RBA OFFICIAL
 
2020/08/31(月) 12:42

日本財団 渋谷区公園トイレ整備に17億円 「西原一丁目」完成/真逆の児童遊園

投稿者:  牧田司

IMG_7721.jpg
「西原一丁目公園トイレ」

 日本財団は8月31日、国内外の16名の著名な建築家・デザイナーを起用して渋谷区内の公園17か所にトイレを設置するプロジェクト「THE TOKYO TOILET」のうちの一つ、「西原一丁目公園トイレ」(デザイン:坂倉建築研究所取締役会長・坂倉竹之助氏)が完成したのに伴い報道陣に公開した。

 「西原一丁目公園トイレ」のテーマは「ANDON TOILET」。「従前は利用頻度が極めて少ない実態があり、近寄りがたい印象すらあります。一般的なトイレ整備の目標とされる便器数の充足、待ち時間解消といった“数”や“時間”という数値とはまた別の魅力を持たせることでみんなが『利用したいと思う』トイレを創出することが、この敷地では重要と考えます。“行燈”としてのトイレが公園を明るく照らし出すことで、誰もが気軽に訪れる公共空間として望ましい姿になることを願っています」(同財団プレス・リリース)としている。

--------------------

#### [作業指示 1]
公園トイレ整備に関する記事について、次の問いに答えてください。
(a) 「THE TOKYO TOILET」でトイレを設置する渋谷区内の公園は何か所か。
(b) このプロジェクトに起用された建築家・デザイナーは何名か。
(c) 「西原一丁目公園トイレ」のテーマは何か。
上の記事と以下のエントリの間に関連はありません。

--------------------

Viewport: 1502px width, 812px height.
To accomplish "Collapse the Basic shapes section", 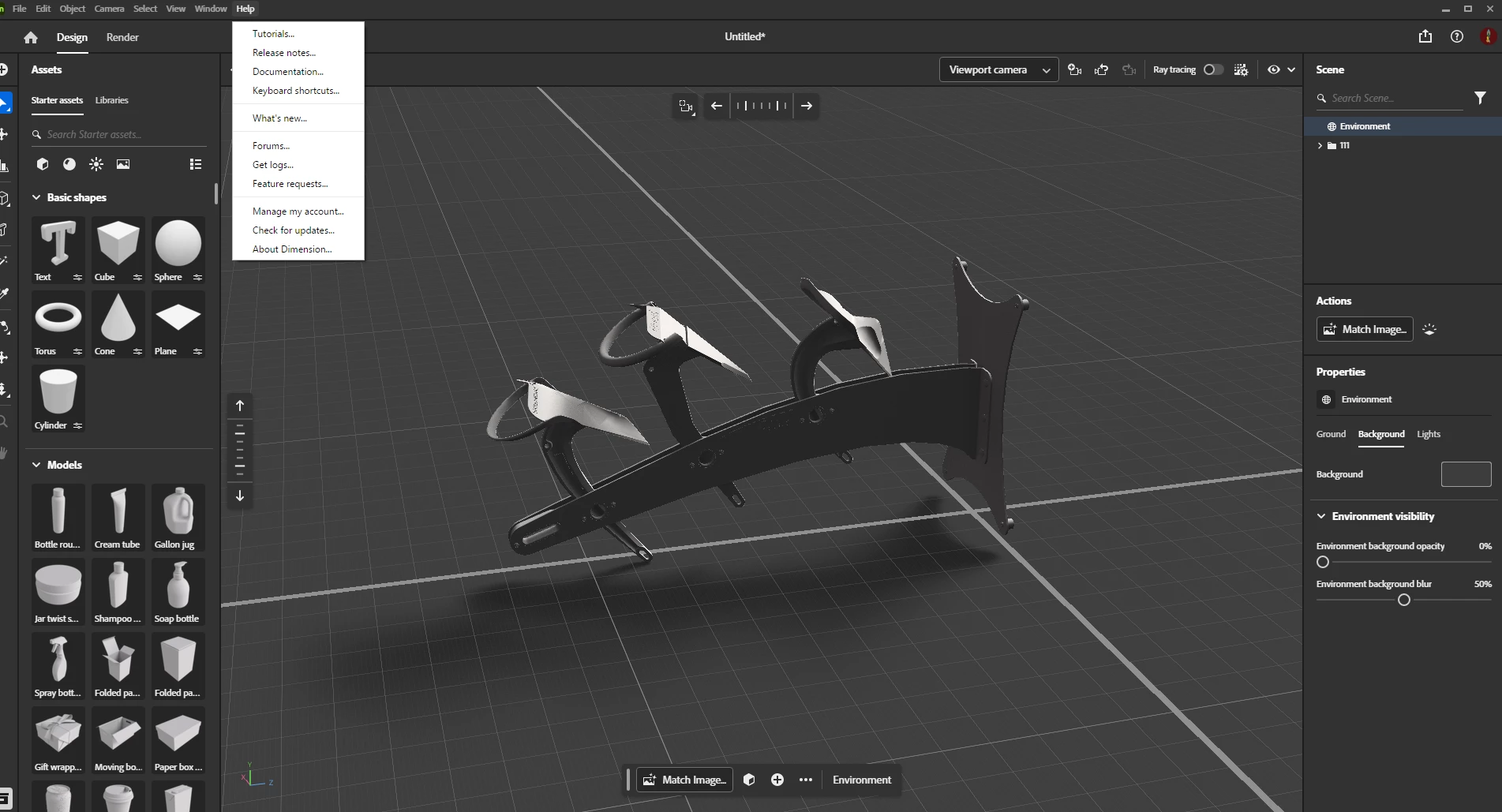I will click(36, 197).
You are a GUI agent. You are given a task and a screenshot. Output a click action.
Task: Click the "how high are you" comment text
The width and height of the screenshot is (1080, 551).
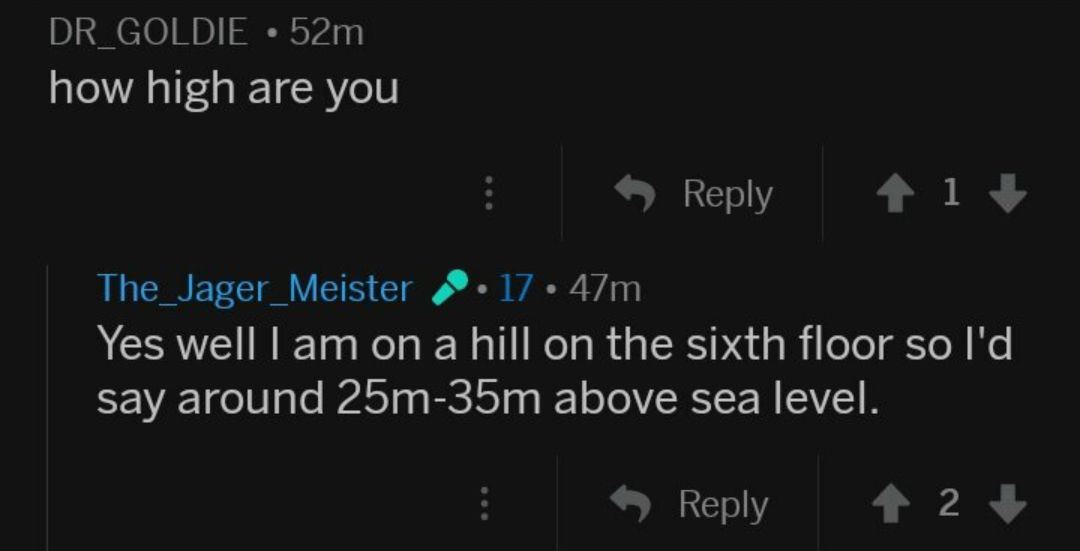tap(224, 90)
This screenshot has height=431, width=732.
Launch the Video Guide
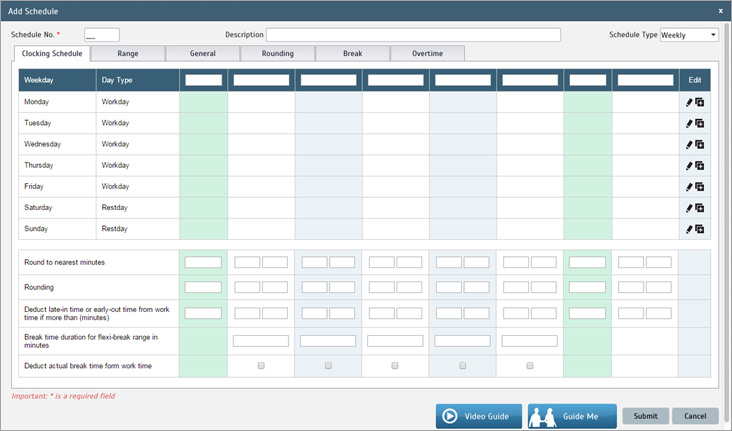pos(479,416)
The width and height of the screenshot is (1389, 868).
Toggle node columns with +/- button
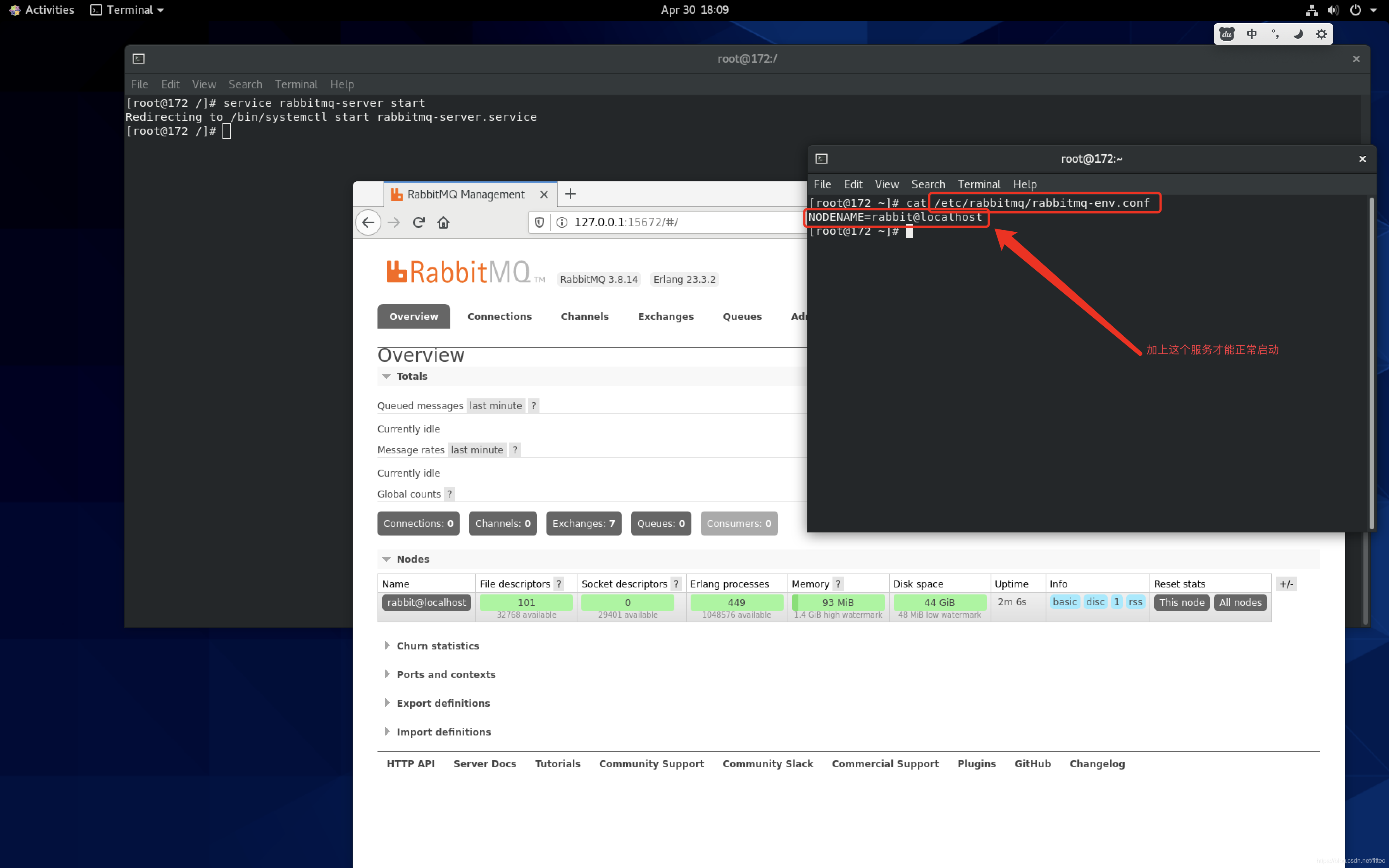[x=1286, y=584]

--------------------

#### [作業指示 2]
エントリのうち、「This screenshot has height=431, width=732.」を含む行から末尾までの各行(両端を含む)を、指示文も含めて再出力してください。解答中の座標の数値にはすべて-99を加えてオフセットし、画像は出力から除いてください。

#### [解答全文 1]
(a) 17か所
(b) 16名
(c) 「ANDON TOILET」

#### [解答全文 2]
This screenshot has height=431, width=732.
Launch the Video Guide
pos(380,317)
The width and height of the screenshot is (1389, 868).
Toggle node columns with +/- button
[x=1187, y=485]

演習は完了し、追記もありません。